Ruki birkaç katmandan oluşuyor. Öncelikle neden Ruki’yi oynadığımı anlatayım. 2016 yılında Ocak ayında babamı kaybettim. 2016 yılının Kasım ayının sonunda da kan kardeşim Erdal Tosun’u kaybettim. 2017’nin şubatından itibaren bir şeyler yapmak istedim ve bu oyunu yapmaya karar verdim. 10 Mayıs 2017’de yani geçen sene kızımın doğum gününde bu oyunu sahneledim. Oyunu sahneye koyma nedenim şuydu; Hakan Günday’ın ‘Daha’ romanında ve filminde dikkatinizi çekmiştir belki bir cümle vardır, “Biz sağ kalabilenlerin çocuklarıyız”diye. Erdal, hayatım boyunca benim bir işte çalışma kararı aldığım zaman ilk danıştığım arkadaşımdı. Çok bilgili bir aktördü.Sadece aktör de değildi, iyi bir gazeteciydi. Gazetecilik okumuştu. Çok iyi bir filozoftu. Sürekli okuyan biriydi. Babam da çok okurdu, devrimci bir askerdi. O yüzden hep doğu bölgesinde geçti çocukluğumuz. Babam boksör ve boks hakemiydi. Onunla Ruki’nin o gençliğindeki boks hayatını birleştirdim. Biz de küçükken boks yapıyorduk. Erdal’la da dostluk hikayesini birleştirdim. Fakat daha önemlisi Hakan Günday’ın “Biz sağ kalabilenlerin çocuklarız” cümlesiydi. Neleri feda ettik sağ kalabilmek için? Birileri öldü birileri sağ kaldı… Biz de işte o sağ kalanların çocuklarıyız. Bir şeylerden feragat ettikçe aslında hayat daha çekilmez bir hal alıyor. 1928’li yıllarda başlayan ve 1945’e kadar devam eden Alman faşizmi ve bu faşizm içinde bir çingene boksörün başına gelenlerden ziyade bizim nasıl seyirci kaldığımızla ilgili kısmı beni daha çok ilgilendiriyordu. Ve ben bu oyunu onun üzerine yaptım. Hans karakterinde buldum anlatmak istediğim şeyi. Hans karakteri çok önemli çünkü o biziz. Bu röportaj yayımlandığında Ruki bitmiş olacağı için bunları anlatıyorum. Türkiye’deki son oyunu bugün oynuyorum. Bundan sonra 15 gün boyunca İskoçya’da ingilizce oynayacağım. Oyun bundan sonra ingilizce olarak yoluna devam edecek. Türkiye’de hiç para kazanmadığı gibi, yapımcı da ben de üzerine para verdik. İskoçya’da Edinburg Tiyatro Festivali’nde oynamak için hiçbir sponsor bulamadığım için, diziden kazandığım paralarla karşılıyorum. Bunu gururla söylüyorum. Zaten ben bunun için varım. Tiyatro yapmak için varım.

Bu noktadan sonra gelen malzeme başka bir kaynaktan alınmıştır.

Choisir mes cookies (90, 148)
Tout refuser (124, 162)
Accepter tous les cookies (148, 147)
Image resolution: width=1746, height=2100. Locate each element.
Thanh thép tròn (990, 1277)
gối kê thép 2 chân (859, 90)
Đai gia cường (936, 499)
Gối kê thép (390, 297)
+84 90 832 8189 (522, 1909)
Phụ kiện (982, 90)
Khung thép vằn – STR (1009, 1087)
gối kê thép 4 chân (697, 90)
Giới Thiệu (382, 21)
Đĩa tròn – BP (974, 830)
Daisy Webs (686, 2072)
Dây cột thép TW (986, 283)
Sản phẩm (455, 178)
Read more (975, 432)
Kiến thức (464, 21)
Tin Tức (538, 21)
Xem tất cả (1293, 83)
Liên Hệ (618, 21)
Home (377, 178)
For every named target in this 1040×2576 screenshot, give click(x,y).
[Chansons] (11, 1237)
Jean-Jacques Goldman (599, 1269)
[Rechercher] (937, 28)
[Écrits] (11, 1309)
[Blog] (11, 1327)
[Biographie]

»Asıl yapmak istediklerinizi diziden kazandığınız gelir ile bir şekilde hayata geçiriyorsunuz. Birbirlerinden çok da uzak işler değiller sonuçta.
Kesinlikle tiyatro, sinema ve dizi bunlar kardeş işler. Sadece disiplinleri farklı. Bu disiplinler arasındaki farkı bilerek ve yaptığımız işin farkında olarak ona göre tedbirler alıyoruz. Bunlar birbirlerinden besleniyorlar. Bazen ekonomik olarak bazen duygusal olarak. Dünyaya açılım olarak besleniyorlar. Mesela bu dizi ile Arjantin’den, Meksika’dan, Şili’den, Kolombiya’dan ve daha birçok ülkeden hayran kitlelerimiz oluştu. Meksika televizyonundan Mariana Castaneda geldi ve bizimle bir röportaj yaptı. Diziden dolayı tanıdıkları için Buenos Aires’teki tiyatro festivalinden davet aldım. Bunlar inanılmaz olaylar. Bazen neyin şansınız olacağını bilemeyiz. Biz sadece niyetimizi koruyabiliriz.